Ponte dos Barreiros estaria em deterioração desde 2002, diz deputado


Interditada desde o dia 29, a Ponte dos Barreiros, que faz a ligação entre parte continental e ilha de São Vicente, estaria em estado de deterioração desde o ano de 2002. Ela foi inalgurada pelo Governo do Estado de São Paulo em 1995.

A afirmação foi feita pelo deputado Ten. Coimbra, com base em dados obtidos junto ao IPT (Instituto de Pesquisas Tecnológicas de São Paulo), mesmo órgão que apontou a necessidade de interdição, devido a “iminente risco de colapso”. Foi informado ainda que houve diversos alertas “para as péssimas condições da Ponte, bem como a necessidade urgente de reformas.”

O parlamentar relatou ainda que um relatório de Janeiro deste ano apontava que a estrutura, no estado em que se encontrava, poderia ser usada por, no máximo, mais 180 dias e que, nesse período, obras de recuperação deveriam ser executadas; prazo que teria se encerrado em 15 de Julho.

O projeto do VLT (Veículo Leve sobre Trilhos) da Baixada Santista, em sua chamada “Fase 3”, que ligará o Terminal Barreiros ao Terminal Samaritá, ambos em São Vicente, passando por Praia Grande, consta que a travessia sobre o Mar Pequeno, que separa as duas áreas de São Vicente, será feita utilizando o mesmo tabuleiro da Ponte dos Barreiros.

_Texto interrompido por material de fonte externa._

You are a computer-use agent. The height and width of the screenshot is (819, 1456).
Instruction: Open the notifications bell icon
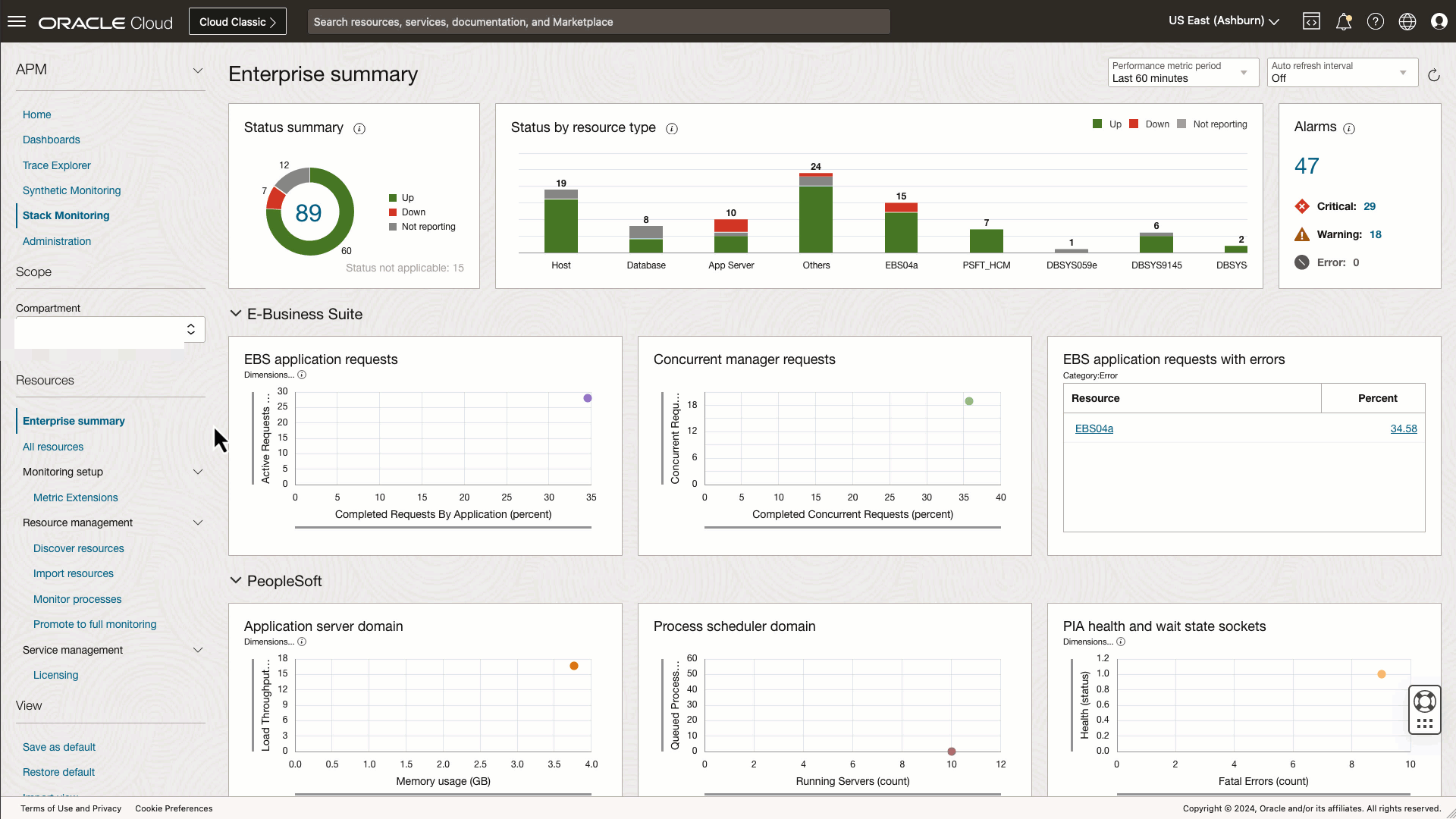(x=1344, y=21)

Segundo a EMTU, as obras de implantação do VLT contemplariam uma reforma integral na ponte, mas apenas quando as obras do VLT fossem iniciadas. No mesmo documento, consta que “a responsabilidade civil sobre eventuais colapsos e monitoramento da restrição contínua sento a Prefeitura de São Vicente”, segundo o deputado, que pediu explicações ao Secretário de Transportes Metropolitanos, Alexandre Baldy.

A interdição da ponte, determinada pela justiça com base nos dados do IPT, acarretou na necessidade de desvios em 15 linhas intermunicipais da região, aumentando o tempo de viagem nelas em até 70 minutos. Essa semana, a EMTU elaborou um plano emergencial, onde foram criadas três linhas semiexpressas, ligando alguns bairros de São Vicente à cabeceira continental da Ponte dos Barreiros, onde os passageiros podem atravessar a pé e fazer integração com outras linhas intermunicipais ao chegar ao outro lado.